Alas and alack Patricia my dear, I won't be bringing any special linguistic brilliance to the teaching of English as a second language!



Note to Ali Honey: I don't think I speak with too much of an accent. At least not until I hear my own voice on a phone message....Then I think it's my sister I'm hearing!

14 comments:

heartinsanfrancisco said...

By Irish, do you mean Gaelic? My great nephew, who lives in County Wicklow, taught me to say "kiss my ass" in Gaelic several years ago. It sounded like "Poge mah Hoge." (hard "gs.")

I think you'd be a wonderful teacher of anything, Molly.

molly said...

Yes Heart, you'd call it Gaelic, we call it Gaelige. Your great nephew is lucky. Wicklow is a beautiful county!

jkhenson said...

I, too, thought Irish was primary language! Good to know for future travel-Ireland is on my "bucket list". I also think you would be a terrific teacher! :) I chuckled at the thought of the man on the road talking more and more to you and new husband blushing! ;)

Thimbleanna said...

Aha! I popped in to question if "Irish" is Gaelic and I see you've already answered that question. I've never heard it referred to as Irish!
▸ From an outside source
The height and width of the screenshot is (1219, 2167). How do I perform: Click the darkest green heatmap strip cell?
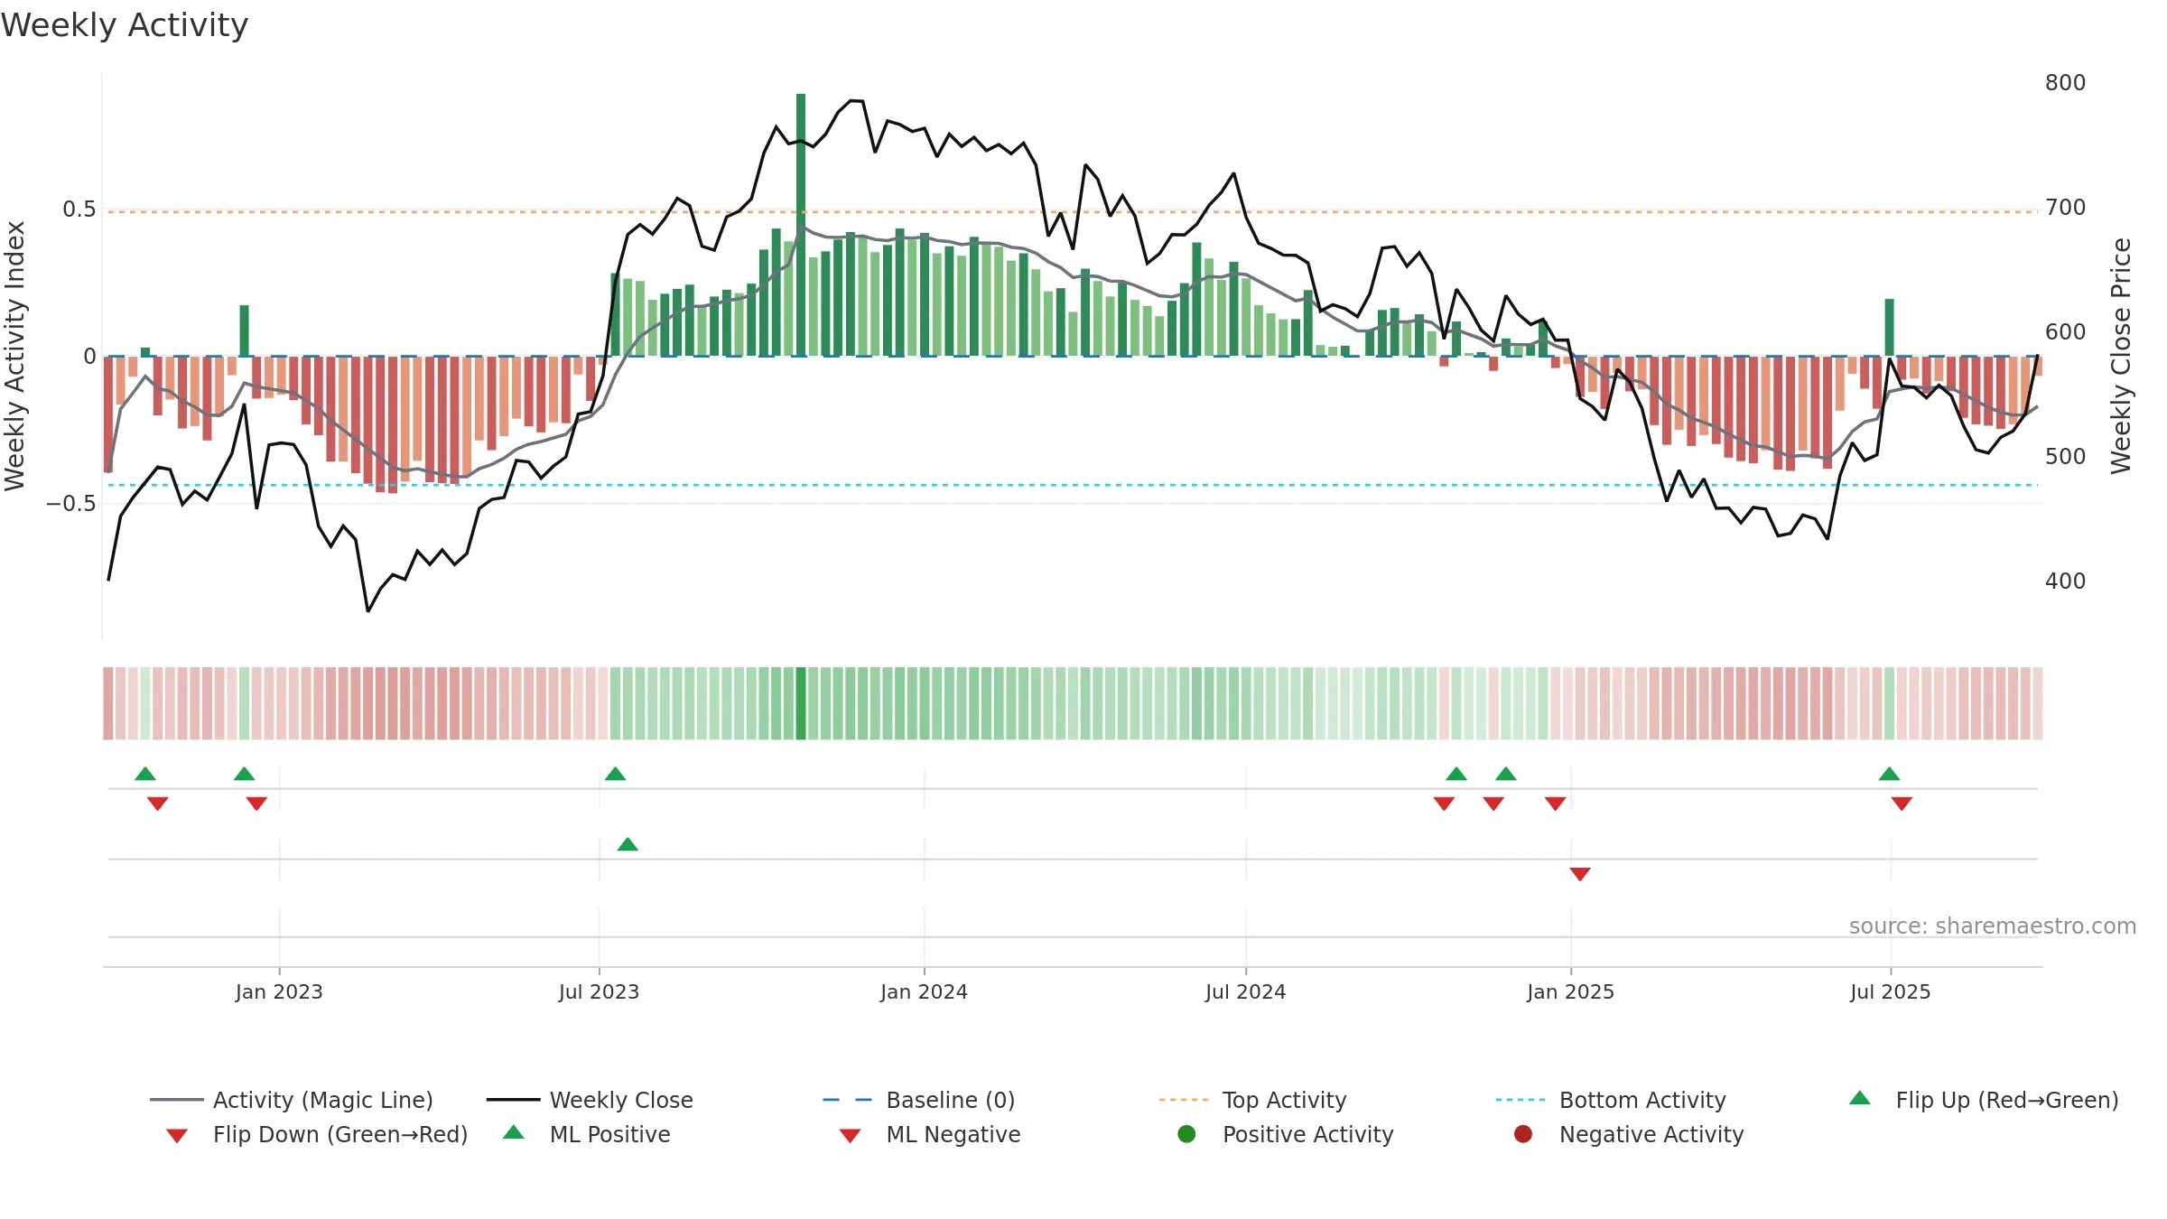801,703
And, like the others, I think you'd be a great teacher -- at least if your fabulous writing is any indication!

SmitoniusAndSonata said...

I wish I could flit from one language to another in true Eurotrash style . Sadly , now I'm older it takes a second or two to flick the switch in my brain . I tend , these days , to gawp gormlessly for a second or two till I reset my "phrase book" button . So it's just as well I never had to include "Irish" in the mix.
My cousins all seemed to go off to Galway every year to summer school but since my parents moved to Scotland three weeks before I was born I was spared the struggle .

Ali Honey said...

Thanks Molly. That happens in our family too. Especially R and his brother; they sound very alike. I do not care for the way I sound on a phone message, but that is a bit like looking in the mirror these days..."Who the h... is that?"

Anonymous said...

I think Gaelic is a beautiful language. I wish I knew how to speak it.

Friko said...

What fun. People who know only one language don't know what they're missing.
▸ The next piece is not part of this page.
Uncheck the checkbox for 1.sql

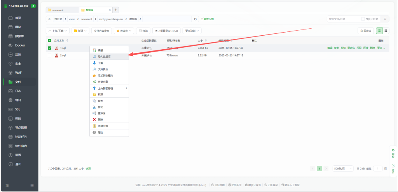point(49,48)
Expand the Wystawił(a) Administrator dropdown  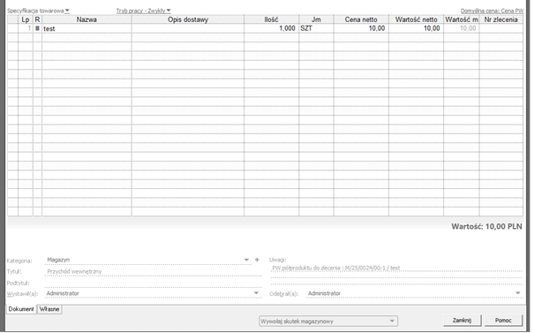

Does that mean you learned all those wonderful Irish poems off by heart. I don't mean poems, what do I mean? I'm afraid, I can't spell the words, much less pronounce them.

secret agent woman said...

I always feel sad when people don't learn the language of their families/country. But I could see where you wouldn't hold on to it if you didn't use it regularly.

Birdydownunder said...

oh dear me Molly were we sassenachs that wicked. No1Son had a Scottish Accent like his father although born in Aus. but is now teaching English in Taiwan.
He recently visited with some friends and I was most impressed to hear him translate.
Go for it Molly I am sure you will enjoy it. um the born a sassenach but now an aussie. (wonder if we are as wicked)

Relatively Retiring said...

I, too, blush and grovel for the behaviour of the Sassenachs.
Sorry about that, Molly!

Pauline said...

There's a lilt to the Irish tongue that just isn't there in the French. My Maman and Memere spoke French - it made my cheeks hurt when I did. And they didn't understand a word of my "school" French!

Stomper Girl said...

I think it's impressive that you can limp along in German and French. And maybe you and the man attempting to speak Irish to you had different dialects? (Are there Gaelige dialects?) My Italian-speaking friends assure me that most Northeners can't understand anything the Southerners say, and that seems to be true of many countries. (Not Australia though)

ganching said...

My brother-in-law speaks Irish as a first language and he finds it hard to understand people from Donegal. Irish does vary quite a bit depending on which part of the country you come from.